PT. Intipesan sebagai lembaga training dan seminar terdepan di Jakarta sering mengundang yang bersangkutan sebagai narasumber topik-topik pengembangan SDM bersama para doktor dari kampus, para dirut BUMN, dan para profesor di bidang manajamen. Demikian juga lembaga Foster and Bridge Indonesia sebagai lembaga training profesional kelas atas di Jakarta.

Saudara Ubayadillah dengan doktor honoris cuasa pesentren yang disandangnya tidak saja diminta mengajar mahasiswa S1 dan S2 di kampus-kampus. Beliau juga dipercaya menjadi panelis yang menguji kemampuan soft skills para kandidat dekan, wakil rektor dan direktur pasca sarjana Universitas Islam Syekh Yusuf (UNIS) Tangerang.

Memang kalau membaca ketentuan umum yang ada mengenai aturan penganugerahan gelar kehormatan doktor honoris causa, maka apa yang dilakukan oleh Pesantren Bina Insan Mulia terhadap saudara Ubaydillah Anwar tidak memenuhi persyaratan formal itu.

Namun, saya dan yang bersangkutan memahimanya bukan soal gelar dan prosedur formal. Ini soal sebuah proses perjuangan eksistensi pesantren, kaum santri, dan karya-karyanya di negeri tercinta. Gelarnya sendiri nomor ke sekian. Honoris causa pesantren bukan gelar formal, tapi lebih pada simbol perjuangan dan apresiasi eksistensi santri.

Demikian juga soal pengakuan formal. Tidak masalah juga apabila sekarang ini belum diakui. Kenapa? Pada hubungan antarmanusia dalam bentuk apapun, baik personal, profesional maupun institusional, yang tertinggi tingkatannya bukan diakui melainkan dipercaya.

“Hanya ketika seseorang telah percaya kepada Anda yang akan menjalin kerjasama dengan Anda,” demikian orang bijak berpesan. Jangankan dengan orang lain, dengan keluarga sendiri atau bahkan dengan anak sendiri, seseorang tidak akan menyerahkan urusan atau mau untuk bekerjasama apabila kepercayaan (trust) itu belum ada.

Doktor honoris causa pesantren memang tidak diakui kini, tetapi praktik saudara Ubaydillah Anwar membuktikan bahwa yang mempercayainya semakin banyak.

Di masyarakat kita terdapat alumni pesantren yang secara kesalehan dan kompetensi sangat kuat untuk bisa dipercaya di bidang keilmuan tertentu, sayangnya yang selama ini memberi gelar doktor honoris causa maupun professor justru dari lembaga luar negeri.

Idham Chalid adalah santri yang mendapat gelar doktor honoris causa dari Universitas Al-Azhar Kairo Tahun 1957. Demikian juga dengan Buya Hamka yang pada tahun 1959 menerima gelar doktor honoris causa juga dari Al-Azhar.

KH. Abdul Ghofur, Pengasuh Pondok Pesantren Sunan Drajat Lamongan mendapatkan gelar doktor kehormatan (honouris causa) di bidang ekonomi kerakyatan dari American Institute of Management Hawaii, Tahun 2007. Yang lebih mengagetkan adalah honoris causa yang diterima Gus Dur.

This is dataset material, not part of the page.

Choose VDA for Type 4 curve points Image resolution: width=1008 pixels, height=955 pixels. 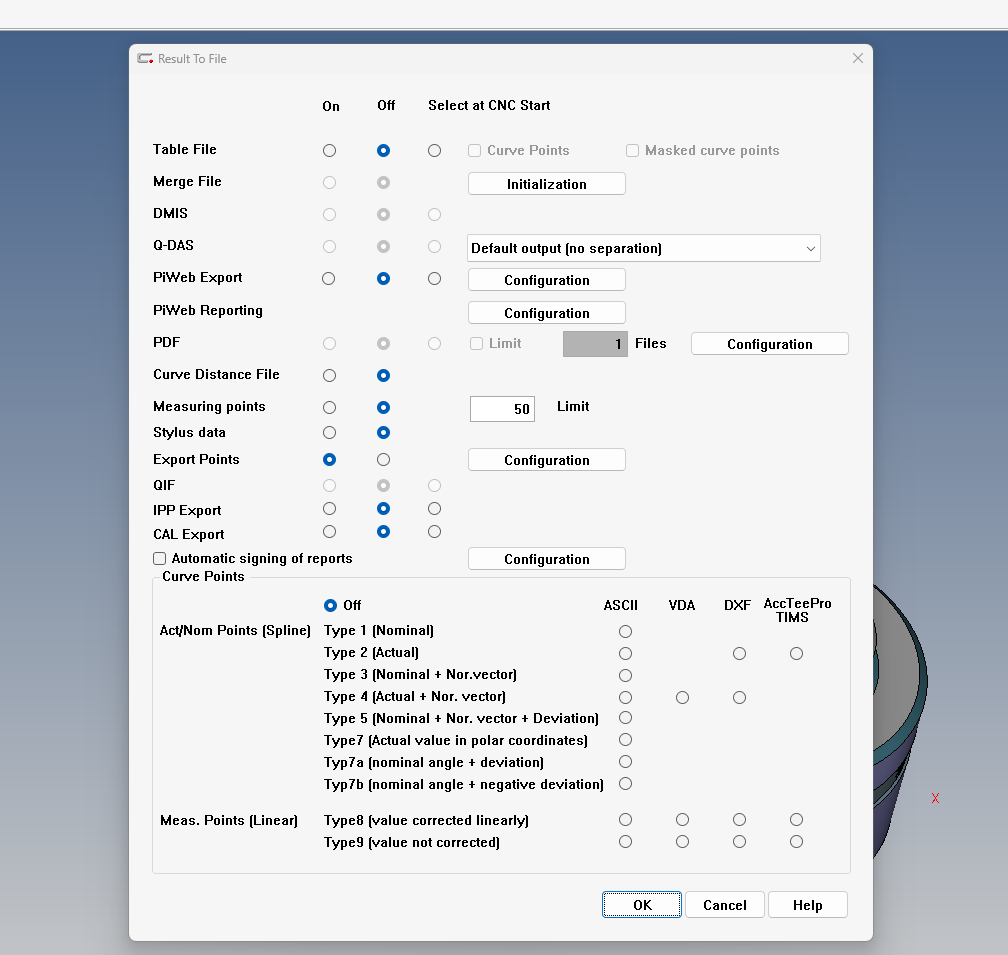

Menurut catatan NU, Gus Dur menerima gelar kehormatan doktor honoris causa lebih dari enam kali dan itu dari luar negeri semua.

Kenapa Gelar Kehormatan itu Diperlukan?

Banyak yang bilang bahwa saya ini nekat. Saya akui memang begitu. Tapi yang tidak banyak diketahui orang adalah kenapa saya sampai nekat demikian? Ada yang bilang saya hanya cari sensasi saja. Tak bisa saya tolak bahwa akibat dari langkah itu memang sensasi, tapi motivasi saya bukan untuk sensasi.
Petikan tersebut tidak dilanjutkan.